Utilité dans les opérations de restructuration

Les comptes établis selon le PCG constituent la matière première des opérations de fusions-acquisitions : les auditeurs financiers (due diligence comptable) analysent les états financiers historiques pour évaluer la valeur d'une entité cible et identifier les retraitements nécessaires afin de rendre les comptes comparables entre entités ou conformes aux référentiels de l'acquéreur. Le tribunal de commerce et, en dernier ressort, la Cour de cassation statuent régulièrement sur des litiges comptables impliquant l'interprétation des règles du PCG, notamment en matière de responsabilité civile professionnelle des professionnels du chiffre.

Formation et reconversion professionnelle

La maîtrise du PCG est un prérequis pour l'ensemble des diplômes comptables français :

  • Le BTS Comptabilité et gestion (niveau 5 du cadre national des certifications) comprend une unité d'enseignement dédiée à la comptabilité financière et à l'application du PCG ;
  • Le Diplôme de comptabilité et de gestion (DCG, niveau 6) approfondit la comptabilité financière dans son UE 9 ;
  • Le Diplôme supérieur de comptabilité et de gestion (DSCG, niveau 7) couvre les aspects normatifs avancés, dont l'articulation PCG/IFRS ;
  • Le Diplôme d'expertise comptable (DEC, niveau 8), titre professionnel réglementé, suppose une maîtrise complète du référentiel et une capacité à l'enseigner.
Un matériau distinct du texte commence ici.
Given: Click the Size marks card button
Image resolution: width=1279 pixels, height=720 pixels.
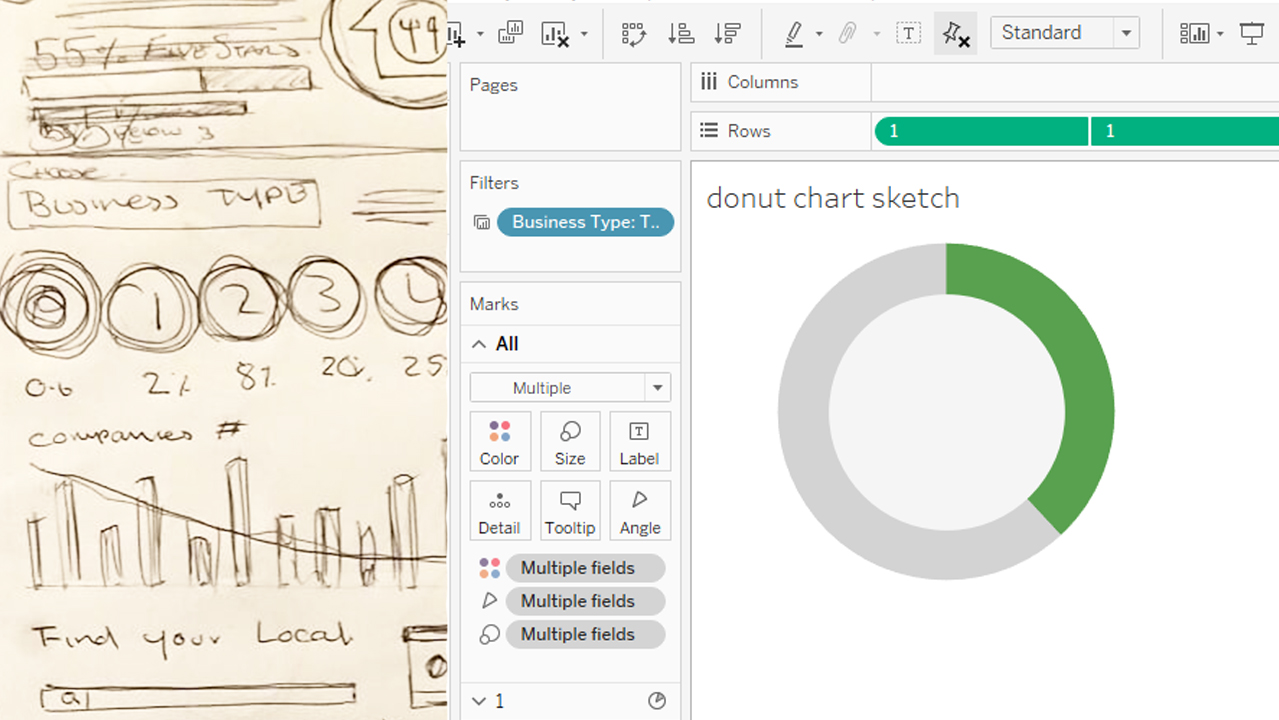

Des formations continues et des certificats de qualification professionnelle (CQP) permettent aux salariés en reconversion ou aux entrepreneurs individuels d'acquérir les bases du PCG nécessaires à la tenue de leur comptabilité. Ces parcours sont éligibles au Compte personnel de formation (CPF) et peuvent s'inscrire dans un plan de développement des compétences, notamment pour les travailleurs indépendants souhaitant gérer leur comptabilité sans recourir systématiquement à un expert-comptable.